18. The method of claim 16 or 17, wherein N is a multiple of 8 and K is a multiple of four.

A first storage step of storing a plurality of N-bit instructions and compressed (N / K) bit compression instructions for a plurality of N-bit instructions frequently used in the central processing unit in the external storage means;

A second storing step of storing the frequently used plurality of N-bit instructions in a central processing unit;

An input step for programmatically entering commands by a programmer,

Determining whether N-bit instructions input from the external storage means are normal instructions or compressed instructions according to the instruction sequence of the instruction program;

A first decoding step of decoding the input N-bit instructions into an executable command code in case of the normal instruction;

Reading the corresponding N-bit instructions stored therein by using the compression instructions when the N-bit instructions are K compression instructions, and

And a second decoding step of decoding the read N-bit instructions into sequentially executable command codes.
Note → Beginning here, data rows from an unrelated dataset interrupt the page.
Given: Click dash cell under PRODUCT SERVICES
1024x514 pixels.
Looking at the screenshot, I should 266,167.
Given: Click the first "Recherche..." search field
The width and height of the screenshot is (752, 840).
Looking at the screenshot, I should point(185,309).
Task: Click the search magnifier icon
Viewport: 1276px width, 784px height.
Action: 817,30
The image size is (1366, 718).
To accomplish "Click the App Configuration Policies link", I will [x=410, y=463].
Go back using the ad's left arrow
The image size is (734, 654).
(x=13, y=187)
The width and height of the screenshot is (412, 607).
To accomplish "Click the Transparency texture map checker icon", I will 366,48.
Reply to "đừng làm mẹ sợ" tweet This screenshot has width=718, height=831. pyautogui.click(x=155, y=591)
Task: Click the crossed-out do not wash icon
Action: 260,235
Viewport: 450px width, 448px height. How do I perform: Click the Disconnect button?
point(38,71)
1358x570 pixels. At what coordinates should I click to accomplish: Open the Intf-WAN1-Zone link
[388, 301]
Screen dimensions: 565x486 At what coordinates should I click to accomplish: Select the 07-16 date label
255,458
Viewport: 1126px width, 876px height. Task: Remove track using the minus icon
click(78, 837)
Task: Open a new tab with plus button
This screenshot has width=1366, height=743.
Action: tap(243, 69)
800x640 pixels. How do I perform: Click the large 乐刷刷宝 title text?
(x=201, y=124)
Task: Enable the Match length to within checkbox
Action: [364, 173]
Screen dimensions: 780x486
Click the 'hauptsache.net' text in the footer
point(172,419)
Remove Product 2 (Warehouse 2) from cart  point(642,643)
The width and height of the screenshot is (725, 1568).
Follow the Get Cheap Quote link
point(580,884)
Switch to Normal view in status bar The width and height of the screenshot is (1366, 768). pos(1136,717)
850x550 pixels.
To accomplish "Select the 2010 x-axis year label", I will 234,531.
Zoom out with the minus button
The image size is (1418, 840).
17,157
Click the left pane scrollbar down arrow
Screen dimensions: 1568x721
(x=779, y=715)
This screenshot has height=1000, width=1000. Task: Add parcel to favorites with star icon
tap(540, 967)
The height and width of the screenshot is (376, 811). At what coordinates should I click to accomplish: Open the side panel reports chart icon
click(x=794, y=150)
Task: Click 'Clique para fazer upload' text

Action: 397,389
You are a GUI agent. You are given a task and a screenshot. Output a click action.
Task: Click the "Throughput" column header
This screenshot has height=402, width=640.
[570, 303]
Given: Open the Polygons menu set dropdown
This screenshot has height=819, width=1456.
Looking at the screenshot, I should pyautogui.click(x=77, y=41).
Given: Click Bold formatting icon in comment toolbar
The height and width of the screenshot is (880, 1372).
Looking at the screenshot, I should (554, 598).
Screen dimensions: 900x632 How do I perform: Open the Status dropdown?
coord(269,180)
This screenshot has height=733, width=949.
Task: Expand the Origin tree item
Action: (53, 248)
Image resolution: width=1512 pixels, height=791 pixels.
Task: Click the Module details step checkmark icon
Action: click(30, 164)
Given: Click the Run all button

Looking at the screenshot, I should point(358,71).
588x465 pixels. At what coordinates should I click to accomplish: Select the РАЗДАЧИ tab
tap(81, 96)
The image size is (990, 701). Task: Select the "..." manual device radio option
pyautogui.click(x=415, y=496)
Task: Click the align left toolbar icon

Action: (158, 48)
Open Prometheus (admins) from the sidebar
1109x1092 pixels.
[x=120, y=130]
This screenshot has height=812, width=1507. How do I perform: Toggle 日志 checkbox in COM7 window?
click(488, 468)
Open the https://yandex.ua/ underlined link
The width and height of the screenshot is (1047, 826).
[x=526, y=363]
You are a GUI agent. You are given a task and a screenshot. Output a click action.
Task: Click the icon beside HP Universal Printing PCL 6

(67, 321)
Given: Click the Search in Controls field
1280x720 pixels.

20. The method of claim 19, further comprising: storing the fetched N bits of instructions temporarily;

And a transferring step of transferring the N-bit instruction stored in the storing step to either the first decoding step or the reading step according to the determination result of the determining step.

The reading step sequentially reads K N-bit instructions stored at the corresponding addresses by using the K (N / K) bit compression instructions transmitted in the transferring step as address signals. How to reduce length.

21. The central processing unit instruction of claim 19 or 20, wherein the determination of the determining step is determined by the programmer by a mode setting instruction that defines the normal instruction and the compression instruction in the instruction sequence. How to reduce length.

22. The method of claim 21, wherein the external storage means and the internal storage means are nonvolatile semiconductor memories.

The method of claim 21, wherein the internal storage means is a volatile semiconductor memory,

And said second storing step loads said N-bit instructions from an external system memory at system boot time.

21. A method according to claim 19 or 20, wherein N is a multiple of 8 and K is a multiple of four.